0--1 fractional knapsack problem of dynamic programming

Source: Internet
Author: User

1. Questions

Known existing items m pieces (item 0,1,2,3,... m-1), the maximum load bearing of the backpack is N, calculate the maximum value that can be achieved by putting this m-item into this backpack.

The name, weight, and value of each item are stored.

/**
 * denotes the class of each item. 
 *
/class bagitem{
	String name;//Item name
	int weight;//item weight
	int value;//Item Value public
	
	Bagitem ( String Name,int weight,int value) {
		this.name = name;
		This.weight = weight;
		This.value = value;
	}
}

2. Use the idea of dynamic planning to do this topic

The physical meaning of f[i][j] is the maximum weight that can be obtained in a backpack with a maximum load-bearing of J.
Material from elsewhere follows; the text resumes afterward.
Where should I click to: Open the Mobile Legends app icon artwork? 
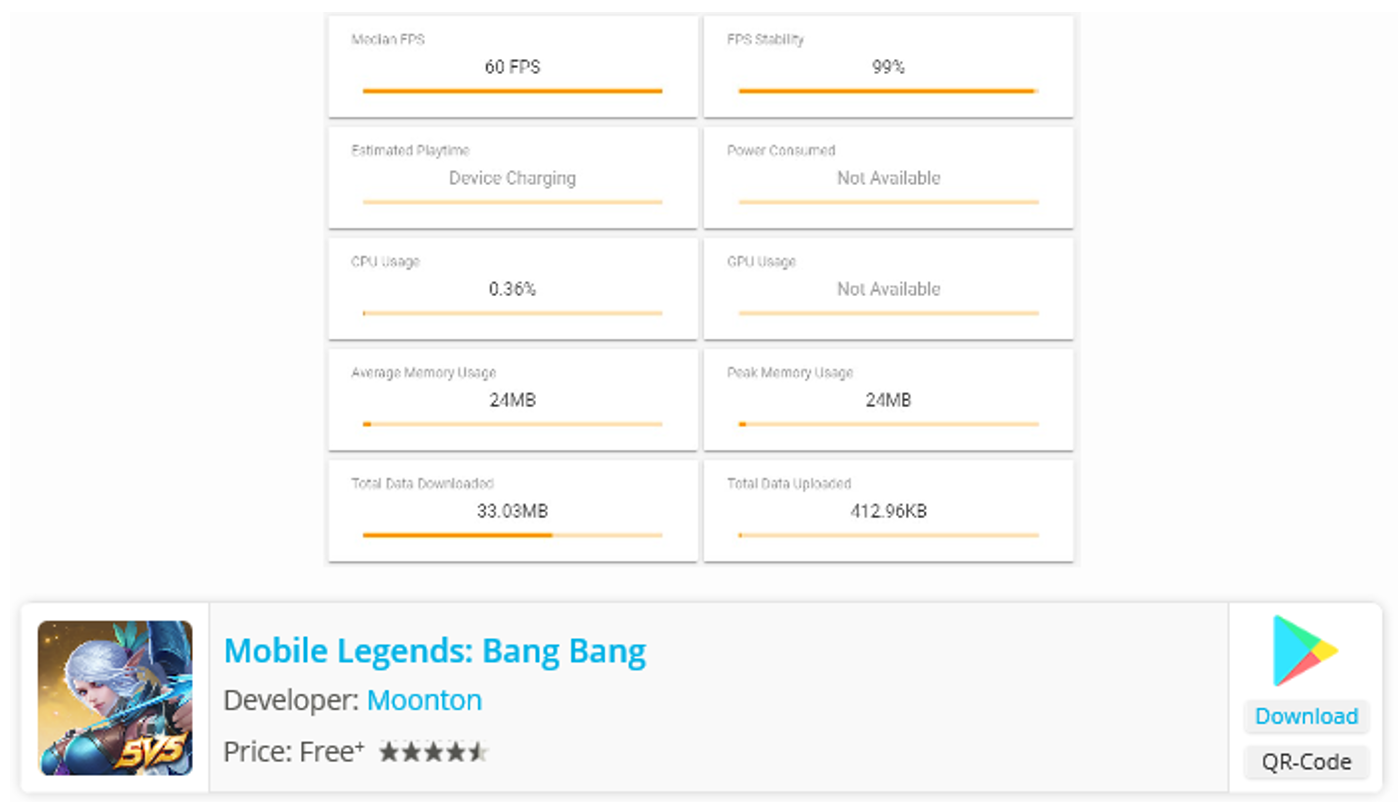coord(113,697)
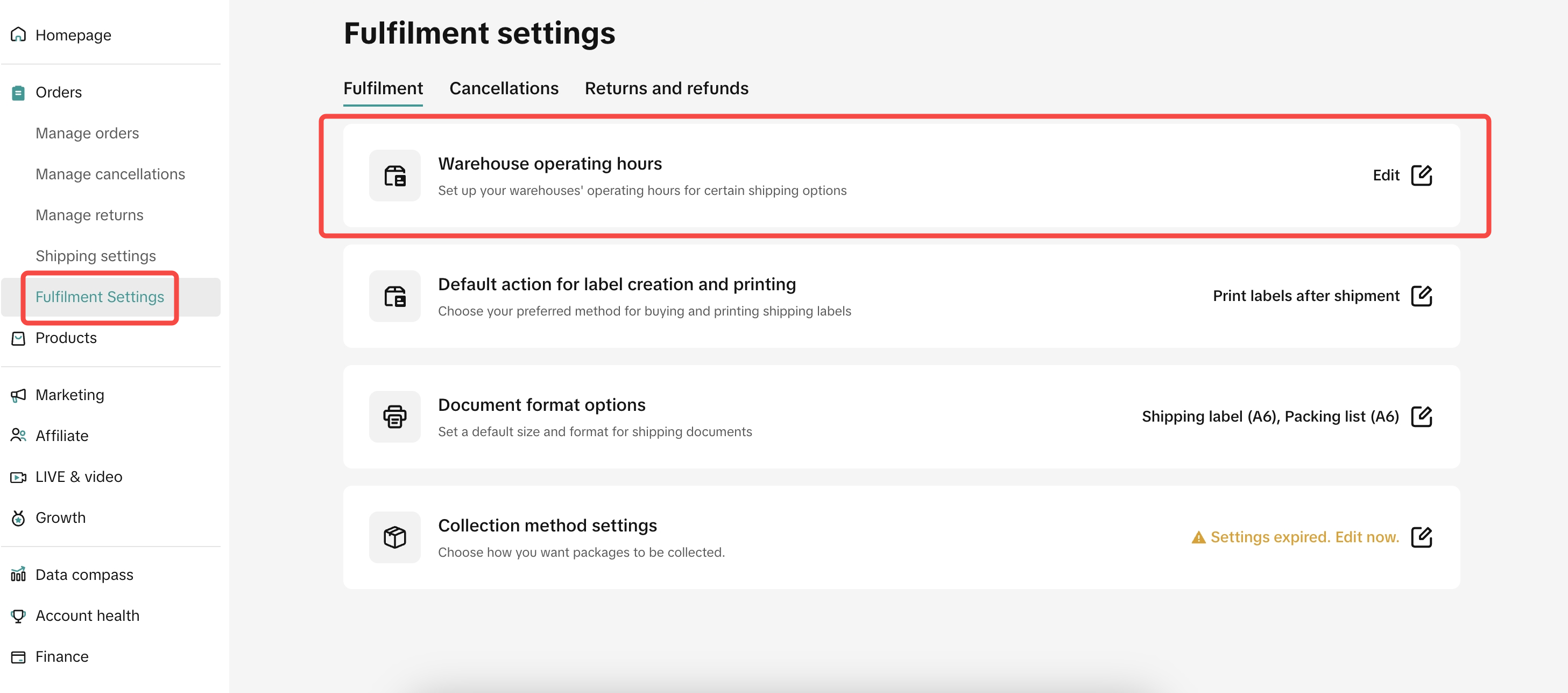Click the Orders clipboard icon
This screenshot has height=693, width=1568.
[x=18, y=93]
Decision-making method: Whether the item I is put in depends on the value F[i-1][j-b[i].weight]+b[i].value (j>=b[i].weight) and the value that is not put in the article I item f[i-1][j] compare the results.

S[I][J] Indicates the name of each item in the backpack when f[i][j] gets the maximum value.

The f[m-1][n in this final Java array] is the maximum weight of the m item that can be placed in a backpack with a maximum load of n. S[m-1][n] is the final result.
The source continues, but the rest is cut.